COP25, Madrid (dai nostri inviati) – Alla COP25 di Madrid, l’Italia ha ufficialmente lanciato la pre-COP del 2020 che si svolgerà ad ottobre del prossimo anno a Milano e coinvolgerà i giovani di tutto il mondo.

A darne l’annuncio è stato proprio il Ministro dell’Ambiante italiano, Sergio Costa che già alla COP24 di Katowice nel 2018, aveva annunciato l’impegno del Governo italiano ad ospitare un evento giovani all’interno della COP.

“Abbiamo fatto un percorso di un anno insieme a UK – ha spiegato il ministro ai nostri microfoni -e adesso ufficialmente ospiteremo la pre-COP26 abbinata ad un evento giovani che serve a far confrontare tutti i giovani del mondo che verranno per l’occasione nel nostro paese”.

In questa COP madrilena l’Italia è riuscita ad affermarsi come paese leader sui temi ambientali. Proprio nella giornata di ieri, la Camera ha approvato il decreto clima; il provvedimento normativo che focalizza l’attenzione esclusivamente su questioni ambientali.

“La prima legge italiana per il contrasto ai cambiamenti climatici”, l’ha definita così il ministro Costa durante un evento dal titolo: organizzato presso il Padiglione Italiano allestito qui alla COP25.

Tra le principali novità introdotte dal nuovo provvedimento ci sono: la buona mobilità per le città e le aree sottoposte a infrazione europea per la qualità dell’aria; l’istituzione di un tavolo permanente interministeriale sull’emergenza climatica e l’istituzione di un fondo per realizzare o implementare il trasporto scolastico per gli alunni delle scuole elementari e medie con mezzi ibridi o elettrici.

“L’Italia sta lavorando molto per acquistare una leadership ambientale che non è una conquista narcisa – ha detto Costa -. L’idea è invece di fare, come è nella tradizione italiana, una grande negoziazione. Siamo il paese che ha i più grandi rapporti di partenariato ambientale con il continente africano e siamo quelli che hanno sposato con le NU tutto il contrasto alla desertificazione e al climate change nella fascia del Sahel che è una delle zone più devastate del pianeta. Siamo il paese con il maggior numero di partenariati con le piccole isole del pacifico, li dove il mare si alza e c’è un rischio serio di sommersione”.
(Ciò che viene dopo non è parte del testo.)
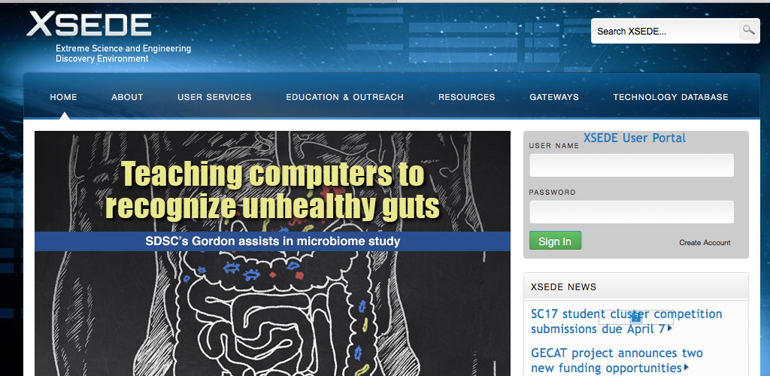
Task: Open the TECHNOLOGY DATABASE page
Action: tap(670, 97)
“Nessuno si salva da solo”, potremmo riassumere così il pensiero del ministro Costa che ha proposito della leadership ambientale ha concluso dicendo: “Insieme si può. Contano i grandi paesi che hanno grandi potenze economiche ma contano anche le isole cosiddette minori, quelle nazioni che hanno magari un PIL piccolo ma contano quanto contano gli altri perché dobbiamo salvare il pianeta e ci si deve salvare tutti insieme. Questo è lo spazio che l’Italia si vuole ritagliare e su questo stiamo lavorando e sono sicuro che dopo questo governo e questa legislatura, i futuri governi non potranno più tirarsi indietro perché ormai è il pianeta che chiede di fare questo percorso e chiunque si tira indietro va contro la storia”.